◆ SET PROBLEM ◆
Retype the lines of the records starting at the line that contains "click on '3'." and ending at the line that contains "(559, 605).", both included, with nothing changed.

◆ PROVIDED RECORDS ◆

════════════════

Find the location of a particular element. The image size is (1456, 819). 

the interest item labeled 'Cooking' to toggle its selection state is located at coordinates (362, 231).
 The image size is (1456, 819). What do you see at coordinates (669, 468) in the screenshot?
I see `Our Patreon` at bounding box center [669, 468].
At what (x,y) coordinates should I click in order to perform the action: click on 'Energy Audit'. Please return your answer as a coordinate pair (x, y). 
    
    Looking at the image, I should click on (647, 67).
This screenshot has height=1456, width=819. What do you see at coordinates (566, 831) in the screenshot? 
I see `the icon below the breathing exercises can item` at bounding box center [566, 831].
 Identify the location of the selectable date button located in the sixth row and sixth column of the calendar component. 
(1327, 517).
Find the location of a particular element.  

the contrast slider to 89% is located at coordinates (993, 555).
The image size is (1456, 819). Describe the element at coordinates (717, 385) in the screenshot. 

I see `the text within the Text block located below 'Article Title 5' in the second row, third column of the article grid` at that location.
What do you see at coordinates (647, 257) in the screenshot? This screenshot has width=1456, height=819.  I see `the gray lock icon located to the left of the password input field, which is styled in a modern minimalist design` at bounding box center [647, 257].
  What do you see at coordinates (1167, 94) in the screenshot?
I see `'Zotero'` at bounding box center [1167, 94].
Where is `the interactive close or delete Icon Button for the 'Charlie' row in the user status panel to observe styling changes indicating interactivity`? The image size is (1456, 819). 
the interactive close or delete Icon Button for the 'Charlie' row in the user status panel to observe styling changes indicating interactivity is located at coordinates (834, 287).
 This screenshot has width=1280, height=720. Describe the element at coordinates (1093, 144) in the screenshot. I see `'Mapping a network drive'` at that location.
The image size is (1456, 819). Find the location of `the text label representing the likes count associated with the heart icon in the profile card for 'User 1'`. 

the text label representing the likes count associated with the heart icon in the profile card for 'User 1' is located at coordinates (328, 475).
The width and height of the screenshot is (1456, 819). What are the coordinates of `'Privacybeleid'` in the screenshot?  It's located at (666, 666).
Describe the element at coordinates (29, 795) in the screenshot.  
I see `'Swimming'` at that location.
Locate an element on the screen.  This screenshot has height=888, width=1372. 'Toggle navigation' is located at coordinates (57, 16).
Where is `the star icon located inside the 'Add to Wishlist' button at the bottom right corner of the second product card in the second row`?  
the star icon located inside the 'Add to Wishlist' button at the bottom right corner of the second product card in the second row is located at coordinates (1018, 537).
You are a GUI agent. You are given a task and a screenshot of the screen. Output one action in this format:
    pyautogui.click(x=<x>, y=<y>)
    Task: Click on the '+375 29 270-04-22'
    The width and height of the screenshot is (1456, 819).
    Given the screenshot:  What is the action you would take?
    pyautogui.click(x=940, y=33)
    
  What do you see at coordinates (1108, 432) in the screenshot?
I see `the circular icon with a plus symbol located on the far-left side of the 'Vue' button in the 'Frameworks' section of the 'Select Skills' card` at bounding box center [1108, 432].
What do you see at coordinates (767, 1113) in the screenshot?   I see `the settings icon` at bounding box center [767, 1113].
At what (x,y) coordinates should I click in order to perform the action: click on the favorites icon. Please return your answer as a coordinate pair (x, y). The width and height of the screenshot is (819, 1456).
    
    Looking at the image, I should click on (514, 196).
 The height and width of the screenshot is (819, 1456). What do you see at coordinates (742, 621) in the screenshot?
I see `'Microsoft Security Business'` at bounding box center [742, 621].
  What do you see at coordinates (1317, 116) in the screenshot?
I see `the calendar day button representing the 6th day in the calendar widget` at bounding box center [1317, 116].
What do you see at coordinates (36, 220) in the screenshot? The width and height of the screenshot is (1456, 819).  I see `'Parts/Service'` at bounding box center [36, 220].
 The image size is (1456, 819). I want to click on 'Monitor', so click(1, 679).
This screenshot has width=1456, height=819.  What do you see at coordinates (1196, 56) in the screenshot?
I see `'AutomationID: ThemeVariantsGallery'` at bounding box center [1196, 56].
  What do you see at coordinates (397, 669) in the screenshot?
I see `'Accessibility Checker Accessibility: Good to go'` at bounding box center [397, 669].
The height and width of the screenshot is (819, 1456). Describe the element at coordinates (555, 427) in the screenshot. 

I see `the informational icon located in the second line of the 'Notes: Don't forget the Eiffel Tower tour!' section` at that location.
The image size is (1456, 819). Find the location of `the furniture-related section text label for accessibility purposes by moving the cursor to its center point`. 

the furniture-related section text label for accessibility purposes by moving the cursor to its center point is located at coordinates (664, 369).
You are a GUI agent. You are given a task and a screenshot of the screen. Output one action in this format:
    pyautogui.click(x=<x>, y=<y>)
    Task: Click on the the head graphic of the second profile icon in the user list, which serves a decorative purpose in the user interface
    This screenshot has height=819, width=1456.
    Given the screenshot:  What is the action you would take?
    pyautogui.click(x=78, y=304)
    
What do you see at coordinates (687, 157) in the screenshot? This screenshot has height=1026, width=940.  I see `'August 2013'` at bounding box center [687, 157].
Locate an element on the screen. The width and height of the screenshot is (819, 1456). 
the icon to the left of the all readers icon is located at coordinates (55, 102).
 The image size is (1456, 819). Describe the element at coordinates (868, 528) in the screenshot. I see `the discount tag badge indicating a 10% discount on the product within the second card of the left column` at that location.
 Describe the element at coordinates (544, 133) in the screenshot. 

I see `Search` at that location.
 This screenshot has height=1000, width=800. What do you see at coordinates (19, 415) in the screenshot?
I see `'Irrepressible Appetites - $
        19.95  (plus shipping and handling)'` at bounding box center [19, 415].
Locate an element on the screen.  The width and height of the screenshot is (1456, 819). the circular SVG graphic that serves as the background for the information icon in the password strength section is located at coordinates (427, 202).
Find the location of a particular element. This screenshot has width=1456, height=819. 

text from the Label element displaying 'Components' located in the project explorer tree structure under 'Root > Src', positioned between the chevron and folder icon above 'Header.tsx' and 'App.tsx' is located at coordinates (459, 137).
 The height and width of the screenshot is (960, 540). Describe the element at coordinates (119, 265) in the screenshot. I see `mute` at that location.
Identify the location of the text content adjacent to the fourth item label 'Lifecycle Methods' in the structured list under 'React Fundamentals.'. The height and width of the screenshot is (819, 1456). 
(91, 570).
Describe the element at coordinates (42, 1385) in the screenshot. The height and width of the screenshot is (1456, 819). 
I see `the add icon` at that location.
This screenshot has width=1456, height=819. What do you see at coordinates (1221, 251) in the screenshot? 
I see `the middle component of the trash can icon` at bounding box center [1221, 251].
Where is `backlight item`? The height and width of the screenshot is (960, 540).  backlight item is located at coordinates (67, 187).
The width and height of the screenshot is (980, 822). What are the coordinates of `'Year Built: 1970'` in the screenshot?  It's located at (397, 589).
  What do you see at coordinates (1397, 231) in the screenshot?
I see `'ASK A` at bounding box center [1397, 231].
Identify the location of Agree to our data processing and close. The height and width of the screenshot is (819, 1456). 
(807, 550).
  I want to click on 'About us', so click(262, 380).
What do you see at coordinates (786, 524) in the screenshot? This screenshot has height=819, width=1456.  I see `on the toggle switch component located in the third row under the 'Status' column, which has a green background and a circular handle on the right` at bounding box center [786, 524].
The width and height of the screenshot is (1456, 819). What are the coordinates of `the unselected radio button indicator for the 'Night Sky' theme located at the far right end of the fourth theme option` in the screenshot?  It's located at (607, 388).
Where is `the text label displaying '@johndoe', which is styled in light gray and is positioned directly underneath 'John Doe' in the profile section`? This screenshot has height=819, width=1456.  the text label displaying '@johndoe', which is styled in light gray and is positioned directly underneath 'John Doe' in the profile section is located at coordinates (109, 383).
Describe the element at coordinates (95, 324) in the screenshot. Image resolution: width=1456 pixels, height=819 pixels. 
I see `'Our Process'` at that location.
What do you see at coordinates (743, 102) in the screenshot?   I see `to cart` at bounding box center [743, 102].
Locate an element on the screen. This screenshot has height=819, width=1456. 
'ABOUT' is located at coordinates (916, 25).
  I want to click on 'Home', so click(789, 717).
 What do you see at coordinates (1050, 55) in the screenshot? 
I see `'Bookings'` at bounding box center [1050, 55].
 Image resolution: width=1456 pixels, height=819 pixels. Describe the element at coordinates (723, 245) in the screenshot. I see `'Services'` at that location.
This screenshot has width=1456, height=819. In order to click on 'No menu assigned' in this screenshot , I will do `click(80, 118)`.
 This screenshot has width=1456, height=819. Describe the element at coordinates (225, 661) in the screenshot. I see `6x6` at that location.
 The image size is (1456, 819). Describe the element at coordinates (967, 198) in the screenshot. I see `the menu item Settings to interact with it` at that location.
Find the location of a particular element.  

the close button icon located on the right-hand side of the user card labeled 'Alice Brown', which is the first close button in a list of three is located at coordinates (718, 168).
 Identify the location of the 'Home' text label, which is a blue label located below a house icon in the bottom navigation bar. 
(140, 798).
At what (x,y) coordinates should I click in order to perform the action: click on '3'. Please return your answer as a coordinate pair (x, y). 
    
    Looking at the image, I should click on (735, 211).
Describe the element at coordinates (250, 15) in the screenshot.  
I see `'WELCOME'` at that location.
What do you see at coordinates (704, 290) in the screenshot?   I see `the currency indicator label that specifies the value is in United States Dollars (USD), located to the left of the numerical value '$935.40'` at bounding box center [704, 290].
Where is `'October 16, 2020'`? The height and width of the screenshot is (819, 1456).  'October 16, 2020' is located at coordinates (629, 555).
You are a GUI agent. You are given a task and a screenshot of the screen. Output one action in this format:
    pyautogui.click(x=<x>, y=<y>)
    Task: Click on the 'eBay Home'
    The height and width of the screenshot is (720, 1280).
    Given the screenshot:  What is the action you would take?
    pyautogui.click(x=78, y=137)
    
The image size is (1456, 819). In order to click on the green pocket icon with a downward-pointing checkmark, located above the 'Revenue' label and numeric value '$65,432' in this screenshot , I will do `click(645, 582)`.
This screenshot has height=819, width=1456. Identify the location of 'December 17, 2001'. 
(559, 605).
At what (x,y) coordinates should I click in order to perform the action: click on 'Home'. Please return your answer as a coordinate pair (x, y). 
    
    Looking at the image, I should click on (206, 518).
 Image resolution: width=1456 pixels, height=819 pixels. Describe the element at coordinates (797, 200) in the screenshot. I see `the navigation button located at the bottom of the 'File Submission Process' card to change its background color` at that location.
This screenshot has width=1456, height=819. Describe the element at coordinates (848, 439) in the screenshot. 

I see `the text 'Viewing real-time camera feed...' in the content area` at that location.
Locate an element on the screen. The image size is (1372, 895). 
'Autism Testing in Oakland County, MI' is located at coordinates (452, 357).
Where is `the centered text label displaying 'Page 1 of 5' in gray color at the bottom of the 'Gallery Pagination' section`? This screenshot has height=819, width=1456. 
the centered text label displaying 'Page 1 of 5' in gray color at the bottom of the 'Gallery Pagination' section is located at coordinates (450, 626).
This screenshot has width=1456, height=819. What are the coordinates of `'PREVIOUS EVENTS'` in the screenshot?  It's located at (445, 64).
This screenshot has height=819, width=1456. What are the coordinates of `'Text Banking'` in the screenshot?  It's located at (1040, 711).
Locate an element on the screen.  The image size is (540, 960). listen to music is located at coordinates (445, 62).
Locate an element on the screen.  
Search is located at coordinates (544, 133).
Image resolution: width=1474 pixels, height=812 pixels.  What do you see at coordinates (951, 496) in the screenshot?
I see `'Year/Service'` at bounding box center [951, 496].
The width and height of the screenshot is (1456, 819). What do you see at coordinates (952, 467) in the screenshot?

════════════════

◆ THE RESPONSE ◆
At what (x,y) coordinates should I click in order to perform the action: click on '3'. Please return your answer as a coordinate pair (x, y). 
    
    Looking at the image, I should click on (735, 211).
Describe the element at coordinates (250, 15) in the screenshot.  
I see `'WELCOME'` at that location.
What do you see at coordinates (704, 290) in the screenshot?   I see `the currency indicator label that specifies the value is in United States Dollars (USD), located to the left of the numerical value '$935.40'` at bounding box center [704, 290].
Where is `'October 16, 2020'`? The height and width of the screenshot is (819, 1456).  'October 16, 2020' is located at coordinates (629, 555).
You are a GUI agent. You are given a task and a screenshot of the screen. Output one action in this format:
    pyautogui.click(x=<x>, y=<y>)
    Task: Click on the 'eBay Home'
    The height and width of the screenshot is (720, 1280).
    Given the screenshot:  What is the action you would take?
    pyautogui.click(x=78, y=137)
    
The image size is (1456, 819). In order to click on the green pocket icon with a downward-pointing checkmark, located above the 'Revenue' label and numeric value '$65,432' in this screenshot , I will do `click(645, 582)`.
This screenshot has height=819, width=1456. Identify the location of 'December 17, 2001'. 
(559, 605).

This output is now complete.